Page text:
Friends of Clark County is a nonprofit organization that works to conserve the county’s natural resources. One of its primary focuses is to defend the Growth Management Act — a state law passed in 1990 that requires fast-growing cities to develop a comprehensive plan to manage their population growth. Sue Marshall is the Board President of Friends of Clark County. She also owns and operates Baurs Corners Farm in Ridgefield with her husband.

Marshall says she’s frustrated by what she views as a lack of support from the Clark County Council.

“They aren’t supportive of local agriculture on the county level,” Marshall said. “They agreed to have an agriculture advisory committee and people applied, and then they decided, ‘Oh no, we’re not going to do this.’ They think of local farming as an amenity, but they don’t really embrace agriculture as a real economic engine.”

She’s also disappointed that the county council voted 4-1 against funding the Clark County Conservation District — a non-regulatory agency that has provided support to landowners (especially small farmers) throughout the county since 1942.

Exercise goal:
Translate this sentence from the Friends of Clark County text into Spanish: "Sue Marshall is the Board President of Friends of Clark County." Work from the Friends of Clark County text and nothing else.

Information supplied:
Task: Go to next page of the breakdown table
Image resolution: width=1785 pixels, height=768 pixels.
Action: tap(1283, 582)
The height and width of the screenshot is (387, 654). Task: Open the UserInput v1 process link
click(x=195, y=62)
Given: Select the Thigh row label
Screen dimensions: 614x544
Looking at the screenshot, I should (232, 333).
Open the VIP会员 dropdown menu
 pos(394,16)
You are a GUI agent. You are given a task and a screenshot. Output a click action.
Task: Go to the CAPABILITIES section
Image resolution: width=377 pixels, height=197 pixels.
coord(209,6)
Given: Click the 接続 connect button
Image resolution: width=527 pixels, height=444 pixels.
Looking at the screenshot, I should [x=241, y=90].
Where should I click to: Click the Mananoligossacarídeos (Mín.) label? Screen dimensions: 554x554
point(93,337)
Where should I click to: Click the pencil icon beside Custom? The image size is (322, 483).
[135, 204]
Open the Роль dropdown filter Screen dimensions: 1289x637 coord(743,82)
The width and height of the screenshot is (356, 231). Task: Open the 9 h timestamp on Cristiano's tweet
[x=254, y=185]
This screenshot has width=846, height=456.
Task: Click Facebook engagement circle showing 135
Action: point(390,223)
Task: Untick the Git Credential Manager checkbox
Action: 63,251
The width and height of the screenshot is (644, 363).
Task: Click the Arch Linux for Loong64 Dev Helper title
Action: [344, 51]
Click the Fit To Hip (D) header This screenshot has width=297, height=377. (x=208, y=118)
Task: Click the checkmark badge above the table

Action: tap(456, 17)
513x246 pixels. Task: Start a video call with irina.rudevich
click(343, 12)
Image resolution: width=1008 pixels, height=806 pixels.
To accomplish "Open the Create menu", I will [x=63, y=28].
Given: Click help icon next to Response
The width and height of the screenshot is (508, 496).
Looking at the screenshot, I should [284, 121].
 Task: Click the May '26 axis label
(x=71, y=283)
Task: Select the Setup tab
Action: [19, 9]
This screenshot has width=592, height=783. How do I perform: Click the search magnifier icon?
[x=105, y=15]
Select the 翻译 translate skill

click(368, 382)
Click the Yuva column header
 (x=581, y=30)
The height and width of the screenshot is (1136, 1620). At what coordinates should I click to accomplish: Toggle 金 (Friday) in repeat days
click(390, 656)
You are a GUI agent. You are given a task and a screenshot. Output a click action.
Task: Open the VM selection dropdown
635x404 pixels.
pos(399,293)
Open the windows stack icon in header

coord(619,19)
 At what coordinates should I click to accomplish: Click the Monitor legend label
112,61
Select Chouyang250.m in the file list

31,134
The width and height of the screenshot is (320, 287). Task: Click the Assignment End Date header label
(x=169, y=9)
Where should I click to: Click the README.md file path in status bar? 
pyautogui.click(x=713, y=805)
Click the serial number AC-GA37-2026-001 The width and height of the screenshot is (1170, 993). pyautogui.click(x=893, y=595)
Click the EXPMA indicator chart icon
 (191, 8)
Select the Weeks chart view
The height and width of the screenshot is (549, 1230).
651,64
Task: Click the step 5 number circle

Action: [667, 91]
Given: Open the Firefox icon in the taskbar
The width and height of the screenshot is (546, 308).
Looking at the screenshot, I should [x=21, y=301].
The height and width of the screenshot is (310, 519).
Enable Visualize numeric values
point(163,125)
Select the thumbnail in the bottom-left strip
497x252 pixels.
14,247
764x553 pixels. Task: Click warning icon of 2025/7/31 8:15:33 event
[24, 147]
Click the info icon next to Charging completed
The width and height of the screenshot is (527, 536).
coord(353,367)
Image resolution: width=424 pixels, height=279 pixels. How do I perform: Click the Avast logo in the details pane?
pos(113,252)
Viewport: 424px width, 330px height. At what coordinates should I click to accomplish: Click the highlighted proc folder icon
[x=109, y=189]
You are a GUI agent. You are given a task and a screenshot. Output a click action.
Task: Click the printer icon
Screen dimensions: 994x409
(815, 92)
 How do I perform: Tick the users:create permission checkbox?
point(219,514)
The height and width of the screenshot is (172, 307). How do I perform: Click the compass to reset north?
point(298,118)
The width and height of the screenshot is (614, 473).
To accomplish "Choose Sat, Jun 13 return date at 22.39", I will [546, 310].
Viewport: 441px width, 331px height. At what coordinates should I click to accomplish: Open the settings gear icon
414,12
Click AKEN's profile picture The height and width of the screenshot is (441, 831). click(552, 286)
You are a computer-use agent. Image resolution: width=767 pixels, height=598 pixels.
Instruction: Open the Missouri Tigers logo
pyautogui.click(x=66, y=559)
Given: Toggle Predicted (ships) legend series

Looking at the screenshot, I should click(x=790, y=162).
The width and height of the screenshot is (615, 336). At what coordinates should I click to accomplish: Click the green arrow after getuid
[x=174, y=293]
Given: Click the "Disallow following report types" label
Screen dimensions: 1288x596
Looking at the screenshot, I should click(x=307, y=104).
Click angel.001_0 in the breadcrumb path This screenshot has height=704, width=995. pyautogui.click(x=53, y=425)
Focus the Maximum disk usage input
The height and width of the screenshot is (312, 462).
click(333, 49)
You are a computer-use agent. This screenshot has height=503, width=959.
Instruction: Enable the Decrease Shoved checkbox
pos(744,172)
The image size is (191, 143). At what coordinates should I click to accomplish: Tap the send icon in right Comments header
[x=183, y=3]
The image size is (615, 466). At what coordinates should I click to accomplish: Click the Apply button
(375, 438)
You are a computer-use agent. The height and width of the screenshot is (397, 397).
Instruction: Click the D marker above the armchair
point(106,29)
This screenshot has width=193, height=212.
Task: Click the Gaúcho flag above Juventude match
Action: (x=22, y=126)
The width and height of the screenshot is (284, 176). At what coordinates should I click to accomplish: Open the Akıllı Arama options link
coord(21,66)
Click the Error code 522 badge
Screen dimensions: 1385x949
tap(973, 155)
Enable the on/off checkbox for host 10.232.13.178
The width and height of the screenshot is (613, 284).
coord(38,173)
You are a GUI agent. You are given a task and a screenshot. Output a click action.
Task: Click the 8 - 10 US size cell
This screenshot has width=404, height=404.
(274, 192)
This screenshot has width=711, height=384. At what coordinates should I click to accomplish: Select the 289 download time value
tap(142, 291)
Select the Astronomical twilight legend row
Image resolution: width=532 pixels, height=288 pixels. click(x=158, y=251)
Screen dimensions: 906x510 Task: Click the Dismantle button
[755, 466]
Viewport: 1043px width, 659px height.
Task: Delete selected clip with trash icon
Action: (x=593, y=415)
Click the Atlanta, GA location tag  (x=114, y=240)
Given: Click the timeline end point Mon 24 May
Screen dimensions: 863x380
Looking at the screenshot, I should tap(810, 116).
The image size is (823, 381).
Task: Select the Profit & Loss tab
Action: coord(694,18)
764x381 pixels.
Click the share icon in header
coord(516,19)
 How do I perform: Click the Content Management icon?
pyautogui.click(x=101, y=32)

Exercise result:
Sue Marshall es la presidenta de la junta directiva de Friends of Clark County.